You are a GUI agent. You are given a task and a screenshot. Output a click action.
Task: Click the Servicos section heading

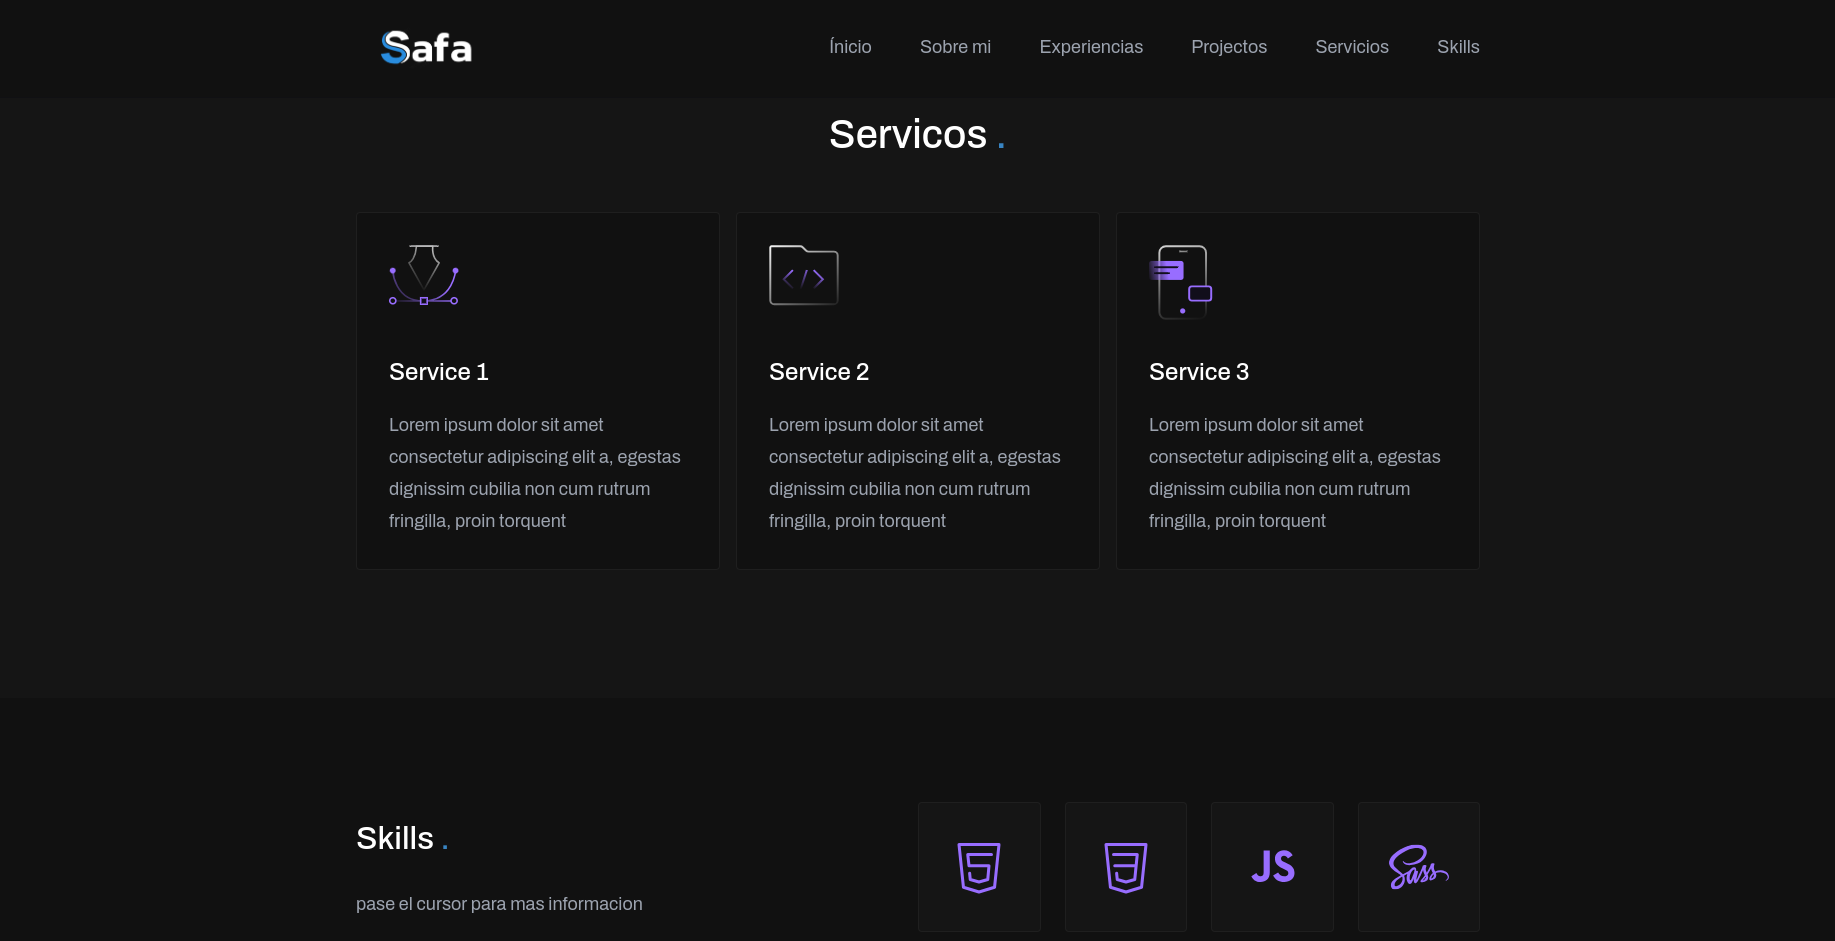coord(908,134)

########################################

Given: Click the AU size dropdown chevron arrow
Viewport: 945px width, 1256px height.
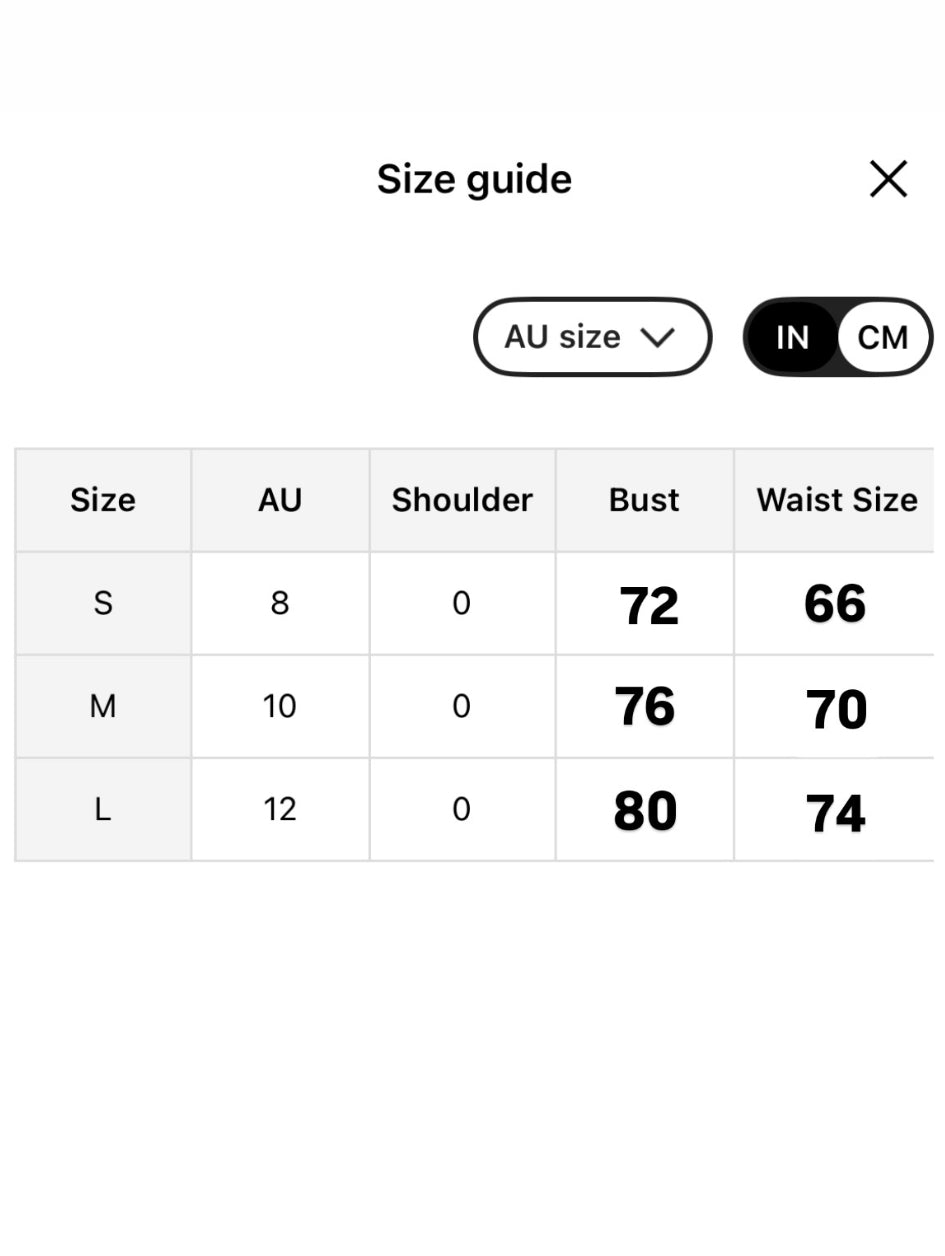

########################################

— Task prompt —
Lines to set down from above: the line with "Given: Click the", the line with "Viewport: 945px width, 1256px height.", and every line between, each exactly as written.

— Reply —
Given: Click the AU size dropdown chevron arrow
Viewport: 945px width, 1256px height.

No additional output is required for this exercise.